*What is required*: Pull out every line in the rows below that contains the word "Select".

START Dataset extract

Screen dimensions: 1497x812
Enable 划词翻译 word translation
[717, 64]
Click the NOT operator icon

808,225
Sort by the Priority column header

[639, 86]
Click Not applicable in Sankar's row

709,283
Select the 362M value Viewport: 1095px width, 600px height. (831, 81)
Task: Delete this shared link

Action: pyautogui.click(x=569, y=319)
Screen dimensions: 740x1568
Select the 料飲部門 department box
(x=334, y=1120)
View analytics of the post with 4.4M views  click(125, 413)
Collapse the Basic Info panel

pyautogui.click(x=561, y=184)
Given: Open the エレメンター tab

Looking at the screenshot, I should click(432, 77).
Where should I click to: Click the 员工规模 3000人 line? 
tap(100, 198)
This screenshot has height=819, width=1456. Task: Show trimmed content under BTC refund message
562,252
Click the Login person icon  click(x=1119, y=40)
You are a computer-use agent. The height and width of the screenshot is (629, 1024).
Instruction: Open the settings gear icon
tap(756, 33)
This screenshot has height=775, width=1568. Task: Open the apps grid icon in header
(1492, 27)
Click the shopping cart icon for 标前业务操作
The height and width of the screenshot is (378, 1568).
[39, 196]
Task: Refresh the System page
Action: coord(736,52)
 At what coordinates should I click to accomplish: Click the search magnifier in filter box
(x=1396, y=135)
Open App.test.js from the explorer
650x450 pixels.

END Dataset extract

*Written answer*:
Select the 362M value Viewport: 1095px width, 600px height. (831, 81)
Select the 料飲部門 department box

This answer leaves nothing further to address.